* _TASK BRIEF_
The line with "The image size is (359, 217)." through the last line of the entries: give these again exactly, and only these, without any pictures.

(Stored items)
#####
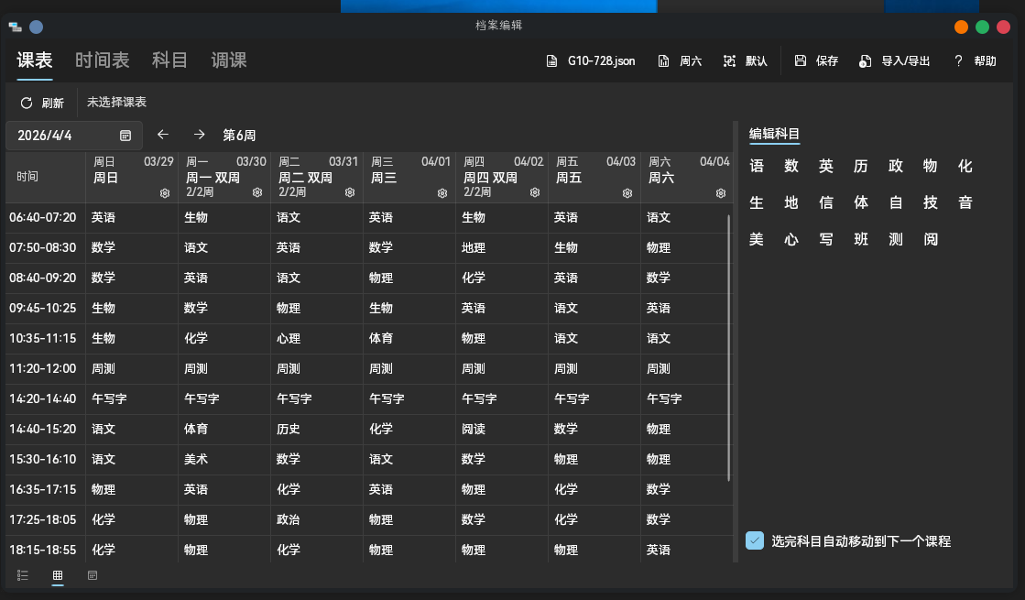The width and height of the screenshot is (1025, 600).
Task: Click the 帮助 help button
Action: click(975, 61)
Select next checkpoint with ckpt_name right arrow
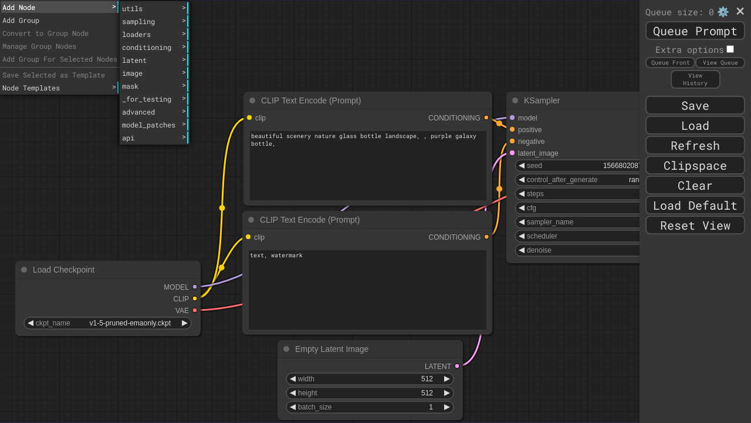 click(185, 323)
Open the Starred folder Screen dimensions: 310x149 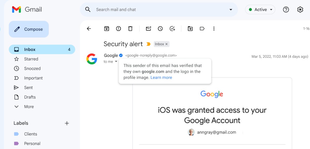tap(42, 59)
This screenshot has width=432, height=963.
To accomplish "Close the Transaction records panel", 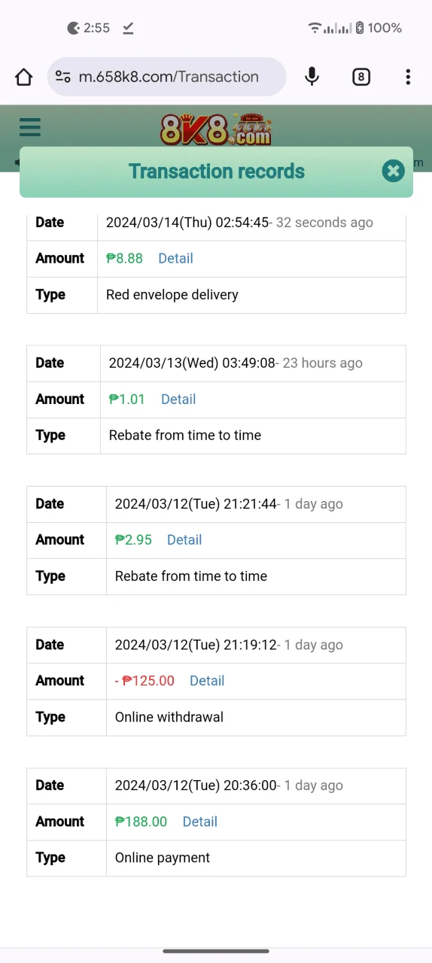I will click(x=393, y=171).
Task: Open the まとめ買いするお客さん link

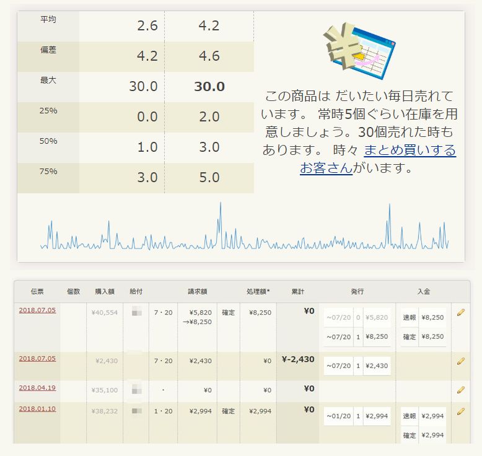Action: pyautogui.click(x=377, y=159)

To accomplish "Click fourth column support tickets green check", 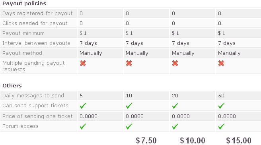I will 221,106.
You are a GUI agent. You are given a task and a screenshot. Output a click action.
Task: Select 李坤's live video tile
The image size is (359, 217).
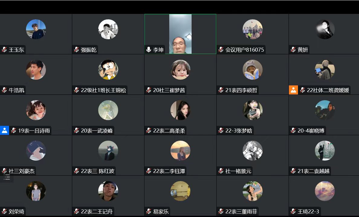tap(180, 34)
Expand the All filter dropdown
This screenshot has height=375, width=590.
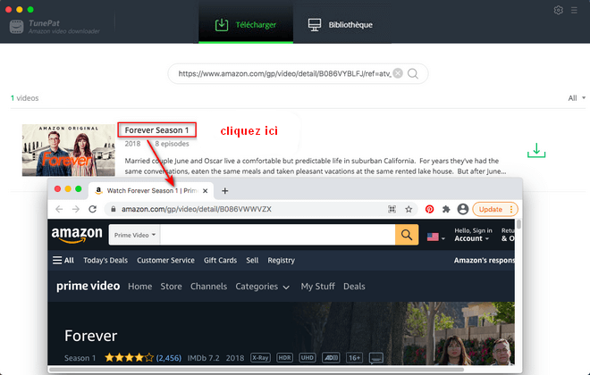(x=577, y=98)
#####
* _RESPONSE_
The image size is (359, 217).
tap(180, 34)
Expand the All filter dropdown
This screenshot has height=375, width=590.
(x=577, y=98)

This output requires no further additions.